Update 4/6: Interview with Lee Konstantinou over at The Quarterly Conversation, The Lee Konstantinou Interview.
Update 19/4:
This has to be the best teaching break for reading in quite a while.
Stepped out the front door this morning to discover The Legacy of David Foster Wallace at my feet. I'm looking forward to sitting down with it later today.
The Legacy of David Foster Wallace now in stock at Amazon (You can find a Google books preview here).

Considered by many to be the greatest writer of his generation, David Foster Wallace was at the height of his creative powers when he committed suicide in 2008. In a sweeping portrait of Wallace’s writing and thought and as a measure of his importance in literary history, The Legacy of David Foster Wallace gathers cutting-edge, field-defining scholarship by critics alongside remembrances by many of his writer friends, who include some of the world’s most influential authors.
In this elegant volume, literary critics scrutinize the existing Wallace scholarship and at the same time pioneer new ways of understanding Wallace’s fiction and journalism.
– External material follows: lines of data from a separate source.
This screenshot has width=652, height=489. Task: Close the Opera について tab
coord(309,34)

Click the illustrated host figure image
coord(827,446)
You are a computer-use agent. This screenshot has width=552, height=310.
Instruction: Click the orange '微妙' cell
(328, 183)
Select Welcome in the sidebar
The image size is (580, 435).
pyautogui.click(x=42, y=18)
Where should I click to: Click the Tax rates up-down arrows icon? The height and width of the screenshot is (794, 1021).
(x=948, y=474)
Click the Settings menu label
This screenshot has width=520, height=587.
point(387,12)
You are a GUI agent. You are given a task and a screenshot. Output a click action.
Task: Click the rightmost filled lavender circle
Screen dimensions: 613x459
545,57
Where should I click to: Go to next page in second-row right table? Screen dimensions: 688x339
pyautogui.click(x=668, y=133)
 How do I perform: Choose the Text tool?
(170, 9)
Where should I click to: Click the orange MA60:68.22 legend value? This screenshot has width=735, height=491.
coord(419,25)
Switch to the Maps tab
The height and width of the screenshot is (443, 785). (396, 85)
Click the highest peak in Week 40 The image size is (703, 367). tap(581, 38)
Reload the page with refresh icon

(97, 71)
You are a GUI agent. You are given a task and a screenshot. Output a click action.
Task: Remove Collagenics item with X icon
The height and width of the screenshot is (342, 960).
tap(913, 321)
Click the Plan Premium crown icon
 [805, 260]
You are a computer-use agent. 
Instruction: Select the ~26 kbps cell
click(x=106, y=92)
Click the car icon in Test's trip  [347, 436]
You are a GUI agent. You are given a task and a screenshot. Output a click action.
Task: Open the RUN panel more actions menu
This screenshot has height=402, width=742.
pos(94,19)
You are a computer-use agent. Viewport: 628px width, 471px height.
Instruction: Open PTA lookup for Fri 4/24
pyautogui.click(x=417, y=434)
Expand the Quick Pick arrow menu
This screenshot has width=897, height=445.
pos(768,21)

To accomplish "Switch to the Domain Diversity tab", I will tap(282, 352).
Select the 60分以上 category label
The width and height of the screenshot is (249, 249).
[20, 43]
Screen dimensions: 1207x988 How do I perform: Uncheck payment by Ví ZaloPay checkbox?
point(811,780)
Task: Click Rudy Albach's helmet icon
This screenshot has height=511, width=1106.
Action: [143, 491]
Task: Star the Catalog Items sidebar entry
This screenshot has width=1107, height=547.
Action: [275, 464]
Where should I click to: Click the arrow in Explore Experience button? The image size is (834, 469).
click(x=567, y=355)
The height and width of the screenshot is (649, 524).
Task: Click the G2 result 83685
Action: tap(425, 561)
In critical essays exploring a variety of topics—including Wallace’s relationship to American literary history, his place in literary journalism, his complicated relationship to his postmodernist predecessors, the formal difficulties of his 1996 magnum opus Infinite Jest, his environmental imagination, and the “social life” of his fiction and nonfiction—contributors plumb sources as diverse as Amazon.com reader recommendations, professional book reviews, the 2009 Infinite Summer project, and the David Foster Wallace archive at the University of Texas’s Harry Ransom Center.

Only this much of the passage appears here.